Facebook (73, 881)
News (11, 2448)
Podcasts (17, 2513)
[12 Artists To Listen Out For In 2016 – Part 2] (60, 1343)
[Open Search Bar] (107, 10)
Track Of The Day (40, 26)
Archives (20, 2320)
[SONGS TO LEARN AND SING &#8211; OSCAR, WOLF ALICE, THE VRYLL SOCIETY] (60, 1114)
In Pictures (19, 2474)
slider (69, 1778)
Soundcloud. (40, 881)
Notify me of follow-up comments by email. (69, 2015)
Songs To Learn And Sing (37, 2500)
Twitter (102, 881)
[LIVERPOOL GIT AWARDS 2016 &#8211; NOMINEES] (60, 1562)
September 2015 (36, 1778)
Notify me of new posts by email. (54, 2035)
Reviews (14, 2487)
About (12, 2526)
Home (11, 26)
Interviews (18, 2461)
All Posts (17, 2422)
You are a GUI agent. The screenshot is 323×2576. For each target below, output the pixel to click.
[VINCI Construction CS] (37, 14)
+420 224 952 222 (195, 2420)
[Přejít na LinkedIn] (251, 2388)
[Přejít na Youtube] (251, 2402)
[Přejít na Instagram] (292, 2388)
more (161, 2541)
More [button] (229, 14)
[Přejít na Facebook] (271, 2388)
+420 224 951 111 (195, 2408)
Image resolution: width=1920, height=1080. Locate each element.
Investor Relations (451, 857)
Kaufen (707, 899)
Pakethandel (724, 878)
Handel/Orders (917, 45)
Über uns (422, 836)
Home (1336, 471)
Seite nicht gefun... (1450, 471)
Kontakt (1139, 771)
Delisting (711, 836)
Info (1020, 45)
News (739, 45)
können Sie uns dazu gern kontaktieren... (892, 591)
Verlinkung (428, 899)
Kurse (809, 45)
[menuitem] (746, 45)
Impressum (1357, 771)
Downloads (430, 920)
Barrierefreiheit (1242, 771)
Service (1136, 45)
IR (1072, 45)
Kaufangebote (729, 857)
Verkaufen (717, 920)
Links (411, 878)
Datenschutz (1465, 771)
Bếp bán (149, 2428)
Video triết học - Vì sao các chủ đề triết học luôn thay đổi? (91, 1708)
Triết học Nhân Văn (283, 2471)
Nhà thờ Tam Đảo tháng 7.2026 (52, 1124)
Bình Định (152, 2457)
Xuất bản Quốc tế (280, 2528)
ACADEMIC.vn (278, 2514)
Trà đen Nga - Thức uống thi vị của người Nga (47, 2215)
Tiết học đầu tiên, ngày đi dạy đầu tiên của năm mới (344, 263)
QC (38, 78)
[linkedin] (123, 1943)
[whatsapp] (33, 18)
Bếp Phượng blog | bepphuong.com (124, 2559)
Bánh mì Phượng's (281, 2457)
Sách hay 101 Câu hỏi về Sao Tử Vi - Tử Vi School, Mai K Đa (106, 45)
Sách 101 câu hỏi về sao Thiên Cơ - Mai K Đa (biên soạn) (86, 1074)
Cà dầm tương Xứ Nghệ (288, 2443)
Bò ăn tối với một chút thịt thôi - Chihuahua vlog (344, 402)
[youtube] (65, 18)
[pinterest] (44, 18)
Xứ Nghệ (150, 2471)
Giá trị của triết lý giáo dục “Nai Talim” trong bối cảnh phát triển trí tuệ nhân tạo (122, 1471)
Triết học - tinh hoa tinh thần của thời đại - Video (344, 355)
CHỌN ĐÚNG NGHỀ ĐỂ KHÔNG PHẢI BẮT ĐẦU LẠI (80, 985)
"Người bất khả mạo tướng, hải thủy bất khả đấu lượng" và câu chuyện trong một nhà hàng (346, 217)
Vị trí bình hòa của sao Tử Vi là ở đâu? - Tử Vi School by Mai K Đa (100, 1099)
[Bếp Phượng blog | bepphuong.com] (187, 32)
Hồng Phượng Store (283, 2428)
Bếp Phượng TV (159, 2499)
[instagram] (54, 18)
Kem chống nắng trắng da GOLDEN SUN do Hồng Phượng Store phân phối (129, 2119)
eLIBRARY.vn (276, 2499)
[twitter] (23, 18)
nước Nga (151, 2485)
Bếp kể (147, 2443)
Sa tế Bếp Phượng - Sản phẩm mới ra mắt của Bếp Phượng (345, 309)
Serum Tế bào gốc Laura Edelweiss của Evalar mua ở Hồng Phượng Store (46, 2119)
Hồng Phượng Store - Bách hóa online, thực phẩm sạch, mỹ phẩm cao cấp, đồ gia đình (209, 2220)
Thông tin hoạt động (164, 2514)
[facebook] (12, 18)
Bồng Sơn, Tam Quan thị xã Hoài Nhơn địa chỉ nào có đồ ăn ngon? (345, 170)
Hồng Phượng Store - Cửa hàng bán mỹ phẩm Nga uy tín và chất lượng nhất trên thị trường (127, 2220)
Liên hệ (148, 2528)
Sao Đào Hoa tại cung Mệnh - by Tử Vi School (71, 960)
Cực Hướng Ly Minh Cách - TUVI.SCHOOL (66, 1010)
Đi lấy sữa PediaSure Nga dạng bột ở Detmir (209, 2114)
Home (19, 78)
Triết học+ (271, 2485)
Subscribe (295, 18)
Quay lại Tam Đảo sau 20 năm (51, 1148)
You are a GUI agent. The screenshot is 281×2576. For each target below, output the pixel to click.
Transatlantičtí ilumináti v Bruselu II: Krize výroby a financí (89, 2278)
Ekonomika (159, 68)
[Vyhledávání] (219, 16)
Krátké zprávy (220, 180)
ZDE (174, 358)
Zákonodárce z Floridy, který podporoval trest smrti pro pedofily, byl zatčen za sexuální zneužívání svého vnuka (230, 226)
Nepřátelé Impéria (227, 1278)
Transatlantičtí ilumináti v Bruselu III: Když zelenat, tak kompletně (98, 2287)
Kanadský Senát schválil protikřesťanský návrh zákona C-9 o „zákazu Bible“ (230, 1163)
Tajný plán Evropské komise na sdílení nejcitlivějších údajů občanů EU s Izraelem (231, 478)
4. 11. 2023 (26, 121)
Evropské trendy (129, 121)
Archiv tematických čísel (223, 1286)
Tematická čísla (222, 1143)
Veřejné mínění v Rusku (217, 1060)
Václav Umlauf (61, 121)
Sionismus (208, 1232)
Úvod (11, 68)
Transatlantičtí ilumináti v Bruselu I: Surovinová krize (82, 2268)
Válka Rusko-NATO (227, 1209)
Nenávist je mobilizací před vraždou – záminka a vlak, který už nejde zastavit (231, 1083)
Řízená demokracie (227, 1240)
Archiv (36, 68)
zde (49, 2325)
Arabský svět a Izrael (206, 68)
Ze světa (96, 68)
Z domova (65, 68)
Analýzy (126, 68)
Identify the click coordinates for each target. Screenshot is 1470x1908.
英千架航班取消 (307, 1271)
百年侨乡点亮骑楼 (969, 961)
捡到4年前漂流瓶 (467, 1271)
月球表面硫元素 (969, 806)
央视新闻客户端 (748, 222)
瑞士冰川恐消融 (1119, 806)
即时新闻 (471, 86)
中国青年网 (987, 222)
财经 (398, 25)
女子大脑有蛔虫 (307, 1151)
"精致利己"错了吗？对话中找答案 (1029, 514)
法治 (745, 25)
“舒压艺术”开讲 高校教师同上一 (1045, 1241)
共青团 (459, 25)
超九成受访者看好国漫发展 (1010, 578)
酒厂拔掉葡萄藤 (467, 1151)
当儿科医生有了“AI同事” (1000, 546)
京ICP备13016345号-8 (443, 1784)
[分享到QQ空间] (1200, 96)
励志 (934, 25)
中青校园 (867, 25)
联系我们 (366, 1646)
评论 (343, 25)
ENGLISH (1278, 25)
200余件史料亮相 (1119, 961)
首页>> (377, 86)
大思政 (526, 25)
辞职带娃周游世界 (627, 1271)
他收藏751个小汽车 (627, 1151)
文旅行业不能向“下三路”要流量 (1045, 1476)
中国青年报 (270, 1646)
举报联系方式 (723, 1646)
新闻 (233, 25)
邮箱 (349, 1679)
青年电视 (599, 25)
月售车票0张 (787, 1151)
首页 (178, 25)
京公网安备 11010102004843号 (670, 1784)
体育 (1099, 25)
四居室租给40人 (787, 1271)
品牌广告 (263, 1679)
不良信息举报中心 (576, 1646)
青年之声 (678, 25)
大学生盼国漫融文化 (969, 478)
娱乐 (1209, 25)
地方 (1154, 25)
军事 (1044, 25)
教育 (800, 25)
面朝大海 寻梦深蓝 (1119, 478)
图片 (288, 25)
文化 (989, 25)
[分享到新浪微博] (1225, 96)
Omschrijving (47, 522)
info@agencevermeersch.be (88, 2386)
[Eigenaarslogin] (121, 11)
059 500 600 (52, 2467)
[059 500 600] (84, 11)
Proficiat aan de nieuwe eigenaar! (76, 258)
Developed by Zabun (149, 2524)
════════════════════
--- INSTRUCTIONS FOR THE TASK ---
Your task is to transcribe, with no changes, only the lines of the listing above that lie between the line holding "财经 (398, 25)" and the line holding "大学生盼国漫融文化 (969, 478)", inclusive.

--- ANSWER SECTION ---
财经 (398, 25)
女子大脑有蛔虫 (307, 1151)
"精致利己"错了吗？对话中找答案 (1029, 514)
法治 (745, 25)
“舒压艺术”开讲 高校教师同上一 (1045, 1241)
共青团 (459, 25)
超九成受访者看好国漫发展 (1010, 578)
酒厂拔掉葡萄藤 (467, 1151)
当儿科医生有了“AI同事” (1000, 546)
京ICP备13016345号-8 (443, 1784)
[分享到QQ空间] (1200, 96)
励志 (934, 25)
中青校园 (867, 25)
联系我们 (366, 1646)
评论 (343, 25)
ENGLISH (1278, 25)
200余件史料亮相 (1119, 961)
首页>> (377, 86)
大思政 (526, 25)
辞职带娃周游世界 (627, 1271)
他收藏751个小汽车 (627, 1151)
文旅行业不能向“下三路”要流量 (1045, 1476)
中国青年报 (270, 1646)
举报联系方式 (723, 1646)
新闻 (233, 25)
邮箱 (349, 1679)
青年电视 (599, 25)
月售车票0张 (787, 1151)
首页 (178, 25)
京公网安备 11010102004843号 (670, 1784)
体育 (1099, 25)
四居室租给40人 (787, 1271)
品牌广告 (263, 1679)
不良信息举报中心 (576, 1646)
青年之声 (678, 25)
大学生盼国漫融文化 (969, 478)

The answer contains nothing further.